Repeat the entries exactly as they appear.

DATASET Start Marker

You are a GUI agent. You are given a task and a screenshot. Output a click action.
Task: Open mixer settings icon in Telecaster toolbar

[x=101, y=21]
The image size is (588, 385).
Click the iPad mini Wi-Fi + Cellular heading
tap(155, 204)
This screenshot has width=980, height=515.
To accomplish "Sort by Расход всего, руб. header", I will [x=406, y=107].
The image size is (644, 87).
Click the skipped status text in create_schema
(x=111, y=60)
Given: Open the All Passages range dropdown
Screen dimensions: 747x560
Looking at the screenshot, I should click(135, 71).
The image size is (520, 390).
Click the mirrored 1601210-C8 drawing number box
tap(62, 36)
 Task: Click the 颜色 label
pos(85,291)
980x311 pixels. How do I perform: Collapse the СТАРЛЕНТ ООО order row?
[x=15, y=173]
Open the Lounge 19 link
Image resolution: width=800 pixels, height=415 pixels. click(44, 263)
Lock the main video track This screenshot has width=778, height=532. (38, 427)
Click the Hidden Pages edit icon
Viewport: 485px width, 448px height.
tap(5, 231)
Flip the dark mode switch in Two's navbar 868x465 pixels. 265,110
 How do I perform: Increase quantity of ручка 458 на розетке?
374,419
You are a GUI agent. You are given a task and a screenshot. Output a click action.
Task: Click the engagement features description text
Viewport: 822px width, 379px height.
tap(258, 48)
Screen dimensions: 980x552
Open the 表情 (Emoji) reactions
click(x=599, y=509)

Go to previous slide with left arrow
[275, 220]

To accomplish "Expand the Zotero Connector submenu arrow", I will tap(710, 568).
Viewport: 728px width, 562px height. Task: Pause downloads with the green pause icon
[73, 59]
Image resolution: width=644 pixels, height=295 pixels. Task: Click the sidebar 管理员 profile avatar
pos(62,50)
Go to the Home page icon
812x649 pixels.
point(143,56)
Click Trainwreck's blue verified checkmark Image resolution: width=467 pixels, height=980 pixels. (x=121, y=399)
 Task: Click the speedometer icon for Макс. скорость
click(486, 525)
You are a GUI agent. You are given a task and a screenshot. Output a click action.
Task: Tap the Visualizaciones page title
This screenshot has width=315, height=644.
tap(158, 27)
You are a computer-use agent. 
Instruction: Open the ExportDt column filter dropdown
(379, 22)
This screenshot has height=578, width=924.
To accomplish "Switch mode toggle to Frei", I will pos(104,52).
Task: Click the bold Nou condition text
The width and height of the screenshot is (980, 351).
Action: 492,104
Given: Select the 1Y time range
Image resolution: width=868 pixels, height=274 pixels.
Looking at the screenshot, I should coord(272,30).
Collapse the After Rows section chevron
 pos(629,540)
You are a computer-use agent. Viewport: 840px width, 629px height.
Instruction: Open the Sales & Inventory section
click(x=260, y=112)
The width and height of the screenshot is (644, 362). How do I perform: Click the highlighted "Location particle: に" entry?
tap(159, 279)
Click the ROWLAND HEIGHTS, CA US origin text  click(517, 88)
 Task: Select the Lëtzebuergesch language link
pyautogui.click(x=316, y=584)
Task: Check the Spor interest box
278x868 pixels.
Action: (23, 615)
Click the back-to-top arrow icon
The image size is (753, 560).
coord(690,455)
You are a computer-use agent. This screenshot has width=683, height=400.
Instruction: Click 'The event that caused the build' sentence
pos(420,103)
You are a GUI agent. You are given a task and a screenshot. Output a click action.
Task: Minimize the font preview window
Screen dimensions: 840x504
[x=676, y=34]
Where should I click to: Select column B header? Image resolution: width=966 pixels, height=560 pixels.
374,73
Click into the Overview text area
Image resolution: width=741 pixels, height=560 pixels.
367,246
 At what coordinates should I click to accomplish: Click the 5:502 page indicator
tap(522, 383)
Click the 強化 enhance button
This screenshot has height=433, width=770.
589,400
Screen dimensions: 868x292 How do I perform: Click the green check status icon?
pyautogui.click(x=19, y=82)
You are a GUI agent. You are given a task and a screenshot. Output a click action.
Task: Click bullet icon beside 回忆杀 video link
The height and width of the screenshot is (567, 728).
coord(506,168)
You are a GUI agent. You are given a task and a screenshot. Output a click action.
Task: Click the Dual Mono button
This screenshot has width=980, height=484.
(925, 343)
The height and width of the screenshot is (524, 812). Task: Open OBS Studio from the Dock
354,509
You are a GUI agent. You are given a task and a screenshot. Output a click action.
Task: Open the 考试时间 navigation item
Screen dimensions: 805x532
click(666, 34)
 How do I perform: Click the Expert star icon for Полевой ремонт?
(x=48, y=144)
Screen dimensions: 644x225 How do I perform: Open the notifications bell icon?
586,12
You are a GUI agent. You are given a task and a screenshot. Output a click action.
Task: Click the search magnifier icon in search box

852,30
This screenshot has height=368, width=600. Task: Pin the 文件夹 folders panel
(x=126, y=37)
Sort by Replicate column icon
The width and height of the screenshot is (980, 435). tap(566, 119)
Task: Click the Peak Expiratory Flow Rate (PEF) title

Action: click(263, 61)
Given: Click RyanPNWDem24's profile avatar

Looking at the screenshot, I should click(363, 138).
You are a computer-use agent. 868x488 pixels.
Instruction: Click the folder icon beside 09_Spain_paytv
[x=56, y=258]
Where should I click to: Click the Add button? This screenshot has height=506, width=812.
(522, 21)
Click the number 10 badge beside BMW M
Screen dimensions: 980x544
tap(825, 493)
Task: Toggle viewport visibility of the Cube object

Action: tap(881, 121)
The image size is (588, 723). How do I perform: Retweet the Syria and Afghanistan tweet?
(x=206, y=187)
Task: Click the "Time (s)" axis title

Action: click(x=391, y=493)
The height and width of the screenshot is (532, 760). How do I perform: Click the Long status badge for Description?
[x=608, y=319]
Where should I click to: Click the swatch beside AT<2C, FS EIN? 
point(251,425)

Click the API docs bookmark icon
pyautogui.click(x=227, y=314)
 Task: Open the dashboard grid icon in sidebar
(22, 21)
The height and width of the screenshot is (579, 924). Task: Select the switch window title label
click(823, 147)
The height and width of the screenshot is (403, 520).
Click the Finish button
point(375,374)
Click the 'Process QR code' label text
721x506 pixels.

DATASET End Marker

RESULT FOR THIS TASK
You are a GUI agent. You are given a task and a screenshot. Output a click action.
Task: Open mixer settings icon in Telecaster toolbar

[x=101, y=21]
The image size is (588, 385).
Click the iPad mini Wi-Fi + Cellular heading
tap(155, 204)
This screenshot has width=980, height=515.
To accomplish "Sort by Расход всего, руб. header", I will [x=406, y=107].
The image size is (644, 87).
Click the skipped status text in create_schema
(x=111, y=60)
Given: Open the All Passages range dropdown
Screen dimensions: 747x560
Looking at the screenshot, I should click(135, 71).
The image size is (520, 390).
Click the mirrored 1601210-C8 drawing number box
tap(62, 36)
 Task: Click the 颜色 label
pos(85,291)
980x311 pixels. How do I perform: Collapse the СТАРЛЕНТ ООО order row?
[x=15, y=173]
Open the Lounge 19 link
Image resolution: width=800 pixels, height=415 pixels. click(44, 263)
Lock the main video track This screenshot has width=778, height=532. (38, 427)
Click the Hidden Pages edit icon
Viewport: 485px width, 448px height.
tap(5, 231)
Flip the dark mode switch in Two's navbar 868x465 pixels. 265,110
 How do I perform: Increase quantity of ручка 458 на розетке?
374,419
You are a GUI agent. You are given a task and a screenshot. Output a click action.
Task: Click the engagement features description text
Viewport: 822px width, 379px height.
tap(258, 48)
Screen dimensions: 980x552
Open the 表情 (Emoji) reactions
click(x=599, y=509)

Go to previous slide with left arrow
[275, 220]

To accomplish "Expand the Zotero Connector submenu arrow", I will tap(710, 568).
Viewport: 728px width, 562px height. Task: Pause downloads with the green pause icon
[73, 59]
Image resolution: width=644 pixels, height=295 pixels. Task: Click the sidebar 管理员 profile avatar
pos(62,50)
Go to the Home page icon
812x649 pixels.
point(143,56)
Click Trainwreck's blue verified checkmark Image resolution: width=467 pixels, height=980 pixels. (x=121, y=399)
 Task: Click the speedometer icon for Макс. скорость
click(486, 525)
You are a GUI agent. You are given a task and a screenshot. Output a click action.
Task: Tap the Visualizaciones page title
This screenshot has width=315, height=644.
tap(158, 27)
You are a computer-use agent. 
Instruction: Open the ExportDt column filter dropdown
(379, 22)
This screenshot has height=578, width=924.
To accomplish "Switch mode toggle to Frei", I will pos(104,52).
Task: Click the bold Nou condition text
The width and height of the screenshot is (980, 351).
Action: 492,104
Given: Select the 1Y time range
Image resolution: width=868 pixels, height=274 pixels.
Looking at the screenshot, I should coord(272,30).
Collapse the After Rows section chevron
 pos(629,540)
You are a computer-use agent. Viewport: 840px width, 629px height.
Instruction: Open the Sales & Inventory section
click(x=260, y=112)
The width and height of the screenshot is (644, 362). How do I perform: Click the highlighted "Location particle: に" entry?
tap(159, 279)
Click the ROWLAND HEIGHTS, CA US origin text  click(517, 88)
 Task: Select the Lëtzebuergesch language link
pyautogui.click(x=316, y=584)
Task: Check the Spor interest box
278x868 pixels.
Action: (23, 615)
Click the back-to-top arrow icon
The image size is (753, 560).
coord(690,455)
You are a computer-use agent. This screenshot has width=683, height=400.
Instruction: Click 'The event that caused the build' sentence
pos(420,103)
You are a GUI agent. You are given a task and a screenshot. Output a click action.
Task: Minimize the font preview window
Screen dimensions: 840x504
[x=676, y=34]
Where should I click to: Select column B header? Image resolution: width=966 pixels, height=560 pixels.
374,73
Click into the Overview text area
Image resolution: width=741 pixels, height=560 pixels.
367,246
 At what coordinates should I click to accomplish: Click the 5:502 page indicator
tap(522, 383)
Click the 強化 enhance button
This screenshot has height=433, width=770.
589,400
Screen dimensions: 868x292 How do I perform: Click the green check status icon?
pyautogui.click(x=19, y=82)
You are a GUI agent. You are given a task and a screenshot. Output a click action.
Task: Click bullet icon beside 回忆杀 video link
The height and width of the screenshot is (567, 728).
coord(506,168)
You are a GUI agent. You are given a task and a screenshot. Output a click action.
Task: Click the Dual Mono button
This screenshot has width=980, height=484.
(925, 343)
The height and width of the screenshot is (524, 812). Task: Open OBS Studio from the Dock
354,509
You are a GUI agent. You are given a task and a screenshot. Output a click action.
Task: Open the 考试时间 navigation item
Screen dimensions: 805x532
click(666, 34)
 How do I perform: Click the Expert star icon for Полевой ремонт?
(x=48, y=144)
Screen dimensions: 644x225 How do I perform: Open the notifications bell icon?
586,12
You are a GUI agent. You are given a task and a screenshot. Output a click action.
Task: Click the search magnifier icon in search box

852,30
This screenshot has height=368, width=600. Task: Pin the 文件夹 folders panel
(x=126, y=37)
Sort by Replicate column icon
The width and height of the screenshot is (980, 435). tap(566, 119)
Task: Click the Peak Expiratory Flow Rate (PEF) title

Action: click(263, 61)
Given: Click RyanPNWDem24's profile avatar

Looking at the screenshot, I should click(363, 138).
You are a computer-use agent. 868x488 pixels.
Instruction: Click the folder icon beside 09_Spain_paytv
[x=56, y=258]
Where should I click to: Click the Add button? This screenshot has height=506, width=812.
(522, 21)
Click the number 10 badge beside BMW M
Screen dimensions: 980x544
tap(825, 493)
Task: Toggle viewport visibility of the Cube object

Action: tap(881, 121)
The image size is (588, 723). How do I perform: Retweet the Syria and Afghanistan tweet?
(x=206, y=187)
Task: Click the "Time (s)" axis title

Action: click(x=391, y=493)
The height and width of the screenshot is (532, 760). How do I perform: Click the Long status badge for Description?
[x=608, y=319]
Where should I click to: Click the swatch beside AT<2C, FS EIN? 
point(251,425)

Click the API docs bookmark icon
pyautogui.click(x=227, y=314)
 Task: Open the dashboard grid icon in sidebar
(22, 21)
The height and width of the screenshot is (579, 924). Task: Select the switch window title label
click(823, 147)
The height and width of the screenshot is (403, 520).
Click the Finish button
point(375,374)
Click the 'Process QR code' label text
721x506 pixels.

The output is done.